Monday, April 4, 2011

40 Days of Lint, Day Twenty-three: Foolishness

I've done a lot of foolish things in my life. I’ve paid good money for things I later realized were worthless and trivial. I’ve spouted meaningless verbiage in my efforts to be wise and helpful. I’ve embarrassed myself in front of others, even blushed at my stupidity when no one else was around. The worst sort of foolishness, however, is when I realize my words or actions have made God’s name look bad.

It’s so easy to do. Careless words can wound and fester. An unguarded look can become the poster for Christianity in someone else’s mind. When I act before thinking, worse yet, before praying, it can damage the cause of Christ and everything I hold so dear.



That’s why David’s prayer is also the prayer of my heart:

You, God, know my folly; my guilt is not hidden from you.
Lord, the LORD Almighty, may those who hope in you
not be disgraced because of me;
God of Israel,
may those who seek you not be put to shame because of me.
Psalm 69:5-6

I plead with God to weed the folly from my heart. All the hidden stupidity that comes so easily. On the other hand, I ask that He let me be His jester instead. Interestingly enough, European monarchs used to employ jesters not only to entertain but to offer wisdom and insight in the form of poetic humor. Shakespeare often used the jester in his plays to speak truths no one else dares bring into the open.

In the 1956 movie Court Jester, Danny Kaye pretends to be a jester joking his way through his mission to save the true king. My favorite scene is his famous monologue and tongue twister, “The pellet with the poison in the vessel with the pestle. The chalice from the palace has the brew that is true!” No matter how silly the presentation, the jester’s heart to serve his king was true and good eventually won.
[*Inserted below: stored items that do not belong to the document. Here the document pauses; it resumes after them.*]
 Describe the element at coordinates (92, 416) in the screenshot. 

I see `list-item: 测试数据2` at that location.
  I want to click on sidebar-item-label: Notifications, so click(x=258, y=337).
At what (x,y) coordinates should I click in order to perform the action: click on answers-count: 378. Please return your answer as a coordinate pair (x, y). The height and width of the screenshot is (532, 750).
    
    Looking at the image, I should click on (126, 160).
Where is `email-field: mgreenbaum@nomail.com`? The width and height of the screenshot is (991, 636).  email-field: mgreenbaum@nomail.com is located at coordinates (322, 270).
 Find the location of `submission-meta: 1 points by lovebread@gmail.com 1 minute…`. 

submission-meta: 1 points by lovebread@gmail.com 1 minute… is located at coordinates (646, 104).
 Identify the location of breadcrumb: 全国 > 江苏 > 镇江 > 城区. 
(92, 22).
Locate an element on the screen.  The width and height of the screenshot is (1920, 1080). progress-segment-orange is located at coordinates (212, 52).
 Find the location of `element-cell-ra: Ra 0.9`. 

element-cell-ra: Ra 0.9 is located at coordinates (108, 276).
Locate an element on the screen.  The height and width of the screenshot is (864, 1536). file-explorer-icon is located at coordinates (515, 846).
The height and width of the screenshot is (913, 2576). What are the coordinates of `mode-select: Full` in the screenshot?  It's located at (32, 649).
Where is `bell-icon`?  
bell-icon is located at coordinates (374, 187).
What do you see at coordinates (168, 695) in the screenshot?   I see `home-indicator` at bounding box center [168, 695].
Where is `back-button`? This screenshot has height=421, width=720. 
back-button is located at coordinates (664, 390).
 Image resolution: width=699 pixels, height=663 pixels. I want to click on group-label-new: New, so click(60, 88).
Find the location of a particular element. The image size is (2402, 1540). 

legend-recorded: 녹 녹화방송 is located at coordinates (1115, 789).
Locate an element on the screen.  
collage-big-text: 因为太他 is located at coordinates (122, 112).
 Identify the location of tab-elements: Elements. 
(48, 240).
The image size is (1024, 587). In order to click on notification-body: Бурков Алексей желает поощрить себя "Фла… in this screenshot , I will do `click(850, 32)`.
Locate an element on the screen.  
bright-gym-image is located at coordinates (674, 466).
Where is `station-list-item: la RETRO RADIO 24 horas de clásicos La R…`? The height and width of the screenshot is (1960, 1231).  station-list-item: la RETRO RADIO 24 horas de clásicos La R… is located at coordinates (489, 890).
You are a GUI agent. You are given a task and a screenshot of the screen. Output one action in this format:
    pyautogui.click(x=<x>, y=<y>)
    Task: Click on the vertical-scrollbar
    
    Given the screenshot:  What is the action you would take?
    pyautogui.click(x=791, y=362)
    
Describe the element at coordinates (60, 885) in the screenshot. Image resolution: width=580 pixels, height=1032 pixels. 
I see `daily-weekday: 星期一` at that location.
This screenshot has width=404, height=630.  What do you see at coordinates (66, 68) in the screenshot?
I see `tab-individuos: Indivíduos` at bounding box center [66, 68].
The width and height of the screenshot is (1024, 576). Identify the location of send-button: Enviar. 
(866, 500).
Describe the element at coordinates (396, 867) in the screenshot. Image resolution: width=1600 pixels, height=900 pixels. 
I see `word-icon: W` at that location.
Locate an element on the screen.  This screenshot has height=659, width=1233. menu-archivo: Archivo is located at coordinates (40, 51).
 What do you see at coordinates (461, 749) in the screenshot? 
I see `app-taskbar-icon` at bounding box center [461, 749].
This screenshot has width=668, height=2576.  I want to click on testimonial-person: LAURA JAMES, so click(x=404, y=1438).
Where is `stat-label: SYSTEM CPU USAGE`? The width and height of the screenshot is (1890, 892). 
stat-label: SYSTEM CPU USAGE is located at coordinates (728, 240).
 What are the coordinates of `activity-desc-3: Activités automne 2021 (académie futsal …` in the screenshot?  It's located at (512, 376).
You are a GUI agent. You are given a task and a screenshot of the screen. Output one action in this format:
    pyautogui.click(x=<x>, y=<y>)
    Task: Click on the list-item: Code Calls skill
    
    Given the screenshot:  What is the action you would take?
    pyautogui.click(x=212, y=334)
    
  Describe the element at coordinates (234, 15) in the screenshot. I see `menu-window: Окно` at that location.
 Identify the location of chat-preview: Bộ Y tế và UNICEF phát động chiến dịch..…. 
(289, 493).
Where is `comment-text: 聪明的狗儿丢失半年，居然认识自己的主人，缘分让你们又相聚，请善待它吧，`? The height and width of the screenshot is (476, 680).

We must be willing to serve our Master well, sometimes appearing foolish to the rest of the world. How appropriate, as April unfurls, that we ask God to remove the lint of foolishness from our hearts that would bring shame to Him and the cause of Jesus Christ. He will replace it with boldness to proclaim a message the world often sees as foolishness.

• “For the message of the cross is foolishness to those who are perishing, but to us who are being saved it is the power of God” (1 Cor. 1:18).
• “God was pleased through the foolishness of what was preached to save those who believe” (1 Cor. 1:21).
• “but we preach Christ crucified: a stumbling block to Jews and foolishness to Gentiles” (1 Cor. 1:23).
• “For the foolishness of God is wiser than human wisdom, and the weakness of God is stronger than human strength” (1 Cor. 1:25).
• “The person without the Spirit does not accept the things that come from the Spirit of God but considers them foolishness, and cannot understand them because they are discerned only through the Spirit” (1 Cor. 2:14).
• “For the wisdom of this world is foolishness in God’s sight. As it is written: “He catches the wise in their craftiness” (1 Cor. 3:19).

May each one of us be on guard against the pellet with the poison and have the wisdom to choose the brew that is true!